Diverso è ragionare sull’appoggio a un esponente Pd di fede renziana nel delicato ruolo di vicepresidente vicario dell’organo di autogoverno dei magistrati, formalmente guidato dal presidente della Repubblica. Il quale Mattarella, presumibilmente, ha gradito la designazione di Ermini. Meno a genio gli sarebbe probabilmente andata la nomina di un laico del centrodestra oppure un’affermazione ascrivibile al “grillismo giudiziario” riconducibile anche all’ex presidente dell’Anm Piercamillo Davigo. Lo stop politico a M5s (che esprime il ministro della Giustizia) ha fatto il paio con la sconfitta di “Area” (l’ex Magistratura democratica) nel fronte “togato”. Qui Ermini è stato sostenuto dalle correnti più centriste di pm e giudici (Unicost e Magistratura indipendente).

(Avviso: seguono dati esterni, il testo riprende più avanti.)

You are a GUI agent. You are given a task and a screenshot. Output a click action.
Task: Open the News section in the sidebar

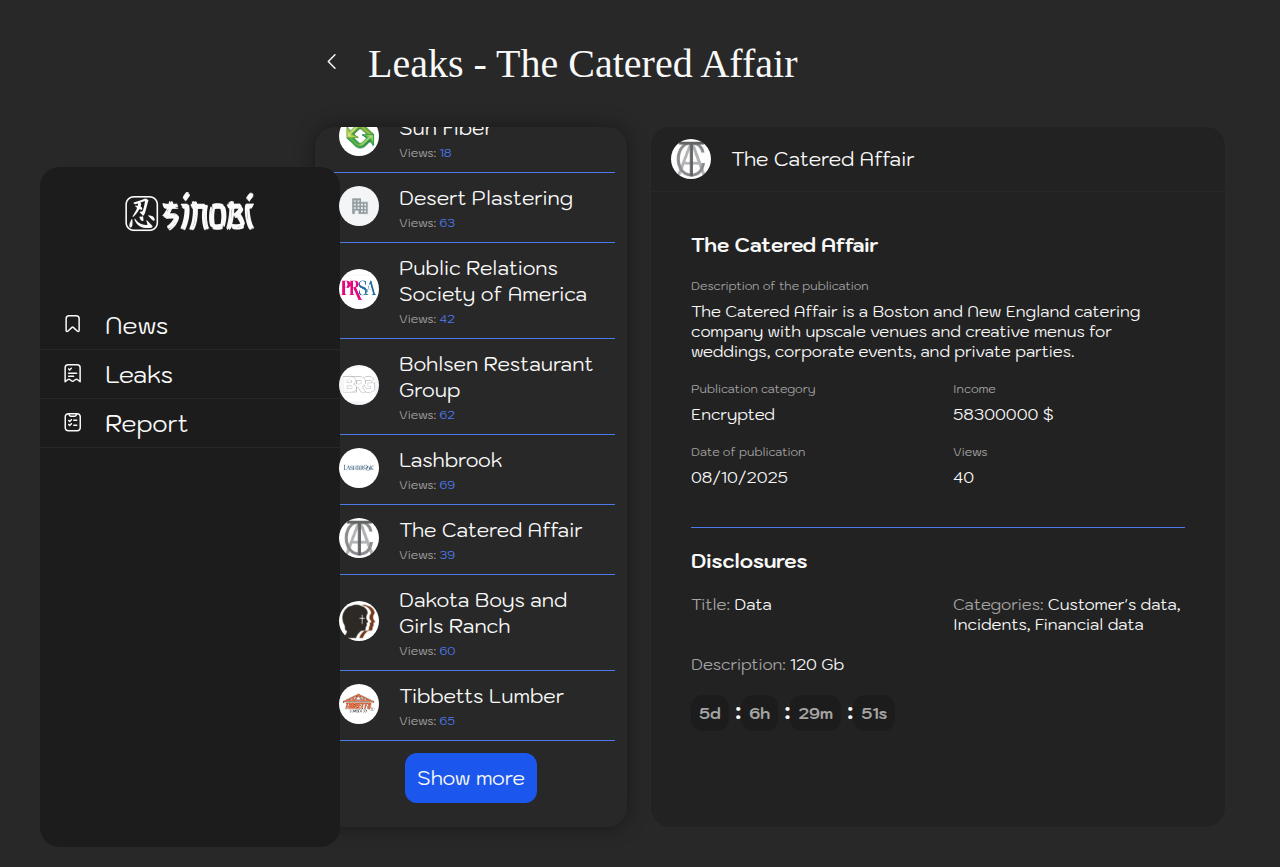click(x=136, y=326)

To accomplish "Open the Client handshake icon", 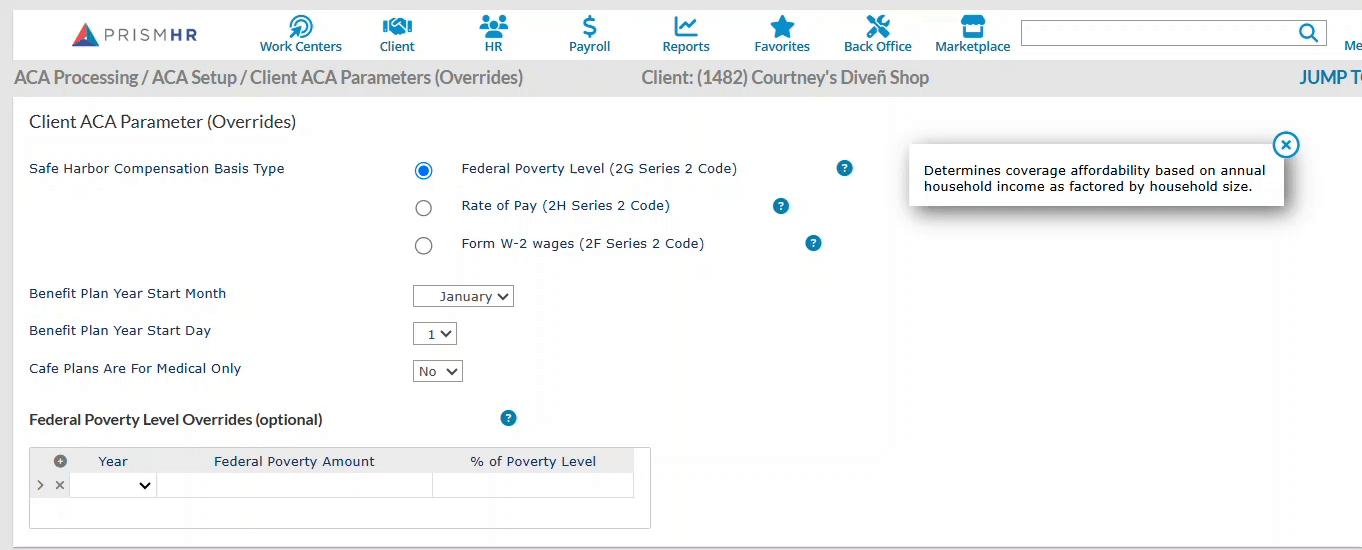I will click(397, 27).
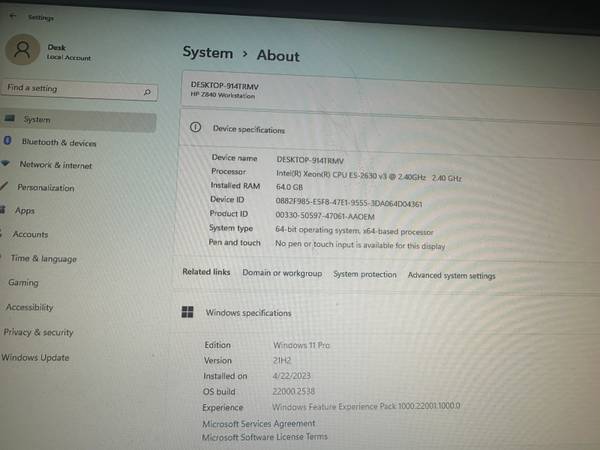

Di fatto il “renziano” Ermini non sembra vicino al tumultuoso cantiere di ricostruzione di un Pd “di sinistra”. E non sembra un caso che Renzi abbia ribadito nelle stesse ore il suo no a ogni ipotesi di utilizzo del “forno M5s” per il “nuovo Pd”. Una fermezza che sembra insistere sul canovaccio del Nazareno all’interno e sulla scia macroniana in Europa, accentuando i rischi di scissione fra renziani e “ala sinistra” del Pd. Anche Renzi può contare su un “tesoretto” elettorale: che sarà forzatamente lontanissimo dal 40% del Pd alle europee 2014; ma non irrilevante né in Italia (con Lega-FI), né in Europa. E se un “partito macroniano italiano” contribuisse a un buon risultato del “fronte macroniano europeo”, sia in Italia che in Europa non sarebbero inimmaginabili forme di coalizione fra un Ppe più spostato sulle destre sovraniste e nuove forze centriste, liberalmoderate.
Il “gioco del forno” del vecchio Cavaliere italiano, figlio di Craxi e Andreotti, è forse meno elementare di quello che sembra.